In the present work, we designed a proof of principle experiment (Fig. 01) and we confirmed that a simple unconstrained NMF could also disentangle the short MMFs scattering fingerprints signals and retrieve their corresponding time traces. As a consequence, one may now temporally resolve and count the number of sources with singular time traces transmitted by a minimally invasive multimode fiber.

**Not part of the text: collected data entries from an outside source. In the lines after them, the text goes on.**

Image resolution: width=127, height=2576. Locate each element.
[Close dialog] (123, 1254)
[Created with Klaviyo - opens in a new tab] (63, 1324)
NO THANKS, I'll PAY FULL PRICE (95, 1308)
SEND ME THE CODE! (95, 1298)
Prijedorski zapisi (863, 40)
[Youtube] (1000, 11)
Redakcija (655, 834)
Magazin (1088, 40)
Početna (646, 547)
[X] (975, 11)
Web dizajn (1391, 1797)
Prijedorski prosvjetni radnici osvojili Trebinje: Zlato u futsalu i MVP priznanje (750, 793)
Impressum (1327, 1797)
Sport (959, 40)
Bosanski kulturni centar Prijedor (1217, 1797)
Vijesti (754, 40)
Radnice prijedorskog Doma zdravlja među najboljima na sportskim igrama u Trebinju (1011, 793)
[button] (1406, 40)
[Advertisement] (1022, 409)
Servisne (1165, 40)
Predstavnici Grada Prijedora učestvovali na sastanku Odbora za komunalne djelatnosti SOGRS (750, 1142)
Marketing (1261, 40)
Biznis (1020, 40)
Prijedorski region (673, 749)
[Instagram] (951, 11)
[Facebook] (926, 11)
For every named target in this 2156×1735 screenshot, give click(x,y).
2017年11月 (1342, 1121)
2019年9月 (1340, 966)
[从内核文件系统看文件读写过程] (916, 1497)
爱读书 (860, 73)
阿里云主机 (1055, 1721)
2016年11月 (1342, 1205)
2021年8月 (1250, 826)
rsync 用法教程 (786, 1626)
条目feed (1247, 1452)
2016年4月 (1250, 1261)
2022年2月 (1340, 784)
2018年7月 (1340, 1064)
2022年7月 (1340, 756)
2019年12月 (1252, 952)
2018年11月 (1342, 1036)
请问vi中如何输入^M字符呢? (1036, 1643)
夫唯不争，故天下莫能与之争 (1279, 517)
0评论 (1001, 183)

Thus, the results of this paper consist of a proof of concept on how to obtain individual time trace resolution in fiber photometry methods. Besides, we validated our approach in a more realistic condition by selectively exciting a few structurally Gad-eGFP labeled neurons in a 50 µm fixed brain slice with literature-available time traces to mimic neuronal activity. Finally, we propose a novel method for probing neuronal microendoscopic signals by simply combining a miniscope and an implantable short multimode fiber, which we called MiniDART (for Miniaturized Deep Activity Recording with high Throughput). For that, we demonstrate that the inexpensive and commercially available open-source miniscope (Open Ephys Miniscope-v4.4) has already enough sensitivity and illumination power to detect the typical intricated patterns of short MMFs. This new way of measuring individual fluorescence time traces from an ensemble of fluctuating sources profits from the short length of multimode fibers that are naturally more rigid (bending resistant) and therefore very suitable to be used in long-term freely-moving mice neuroscience experiments.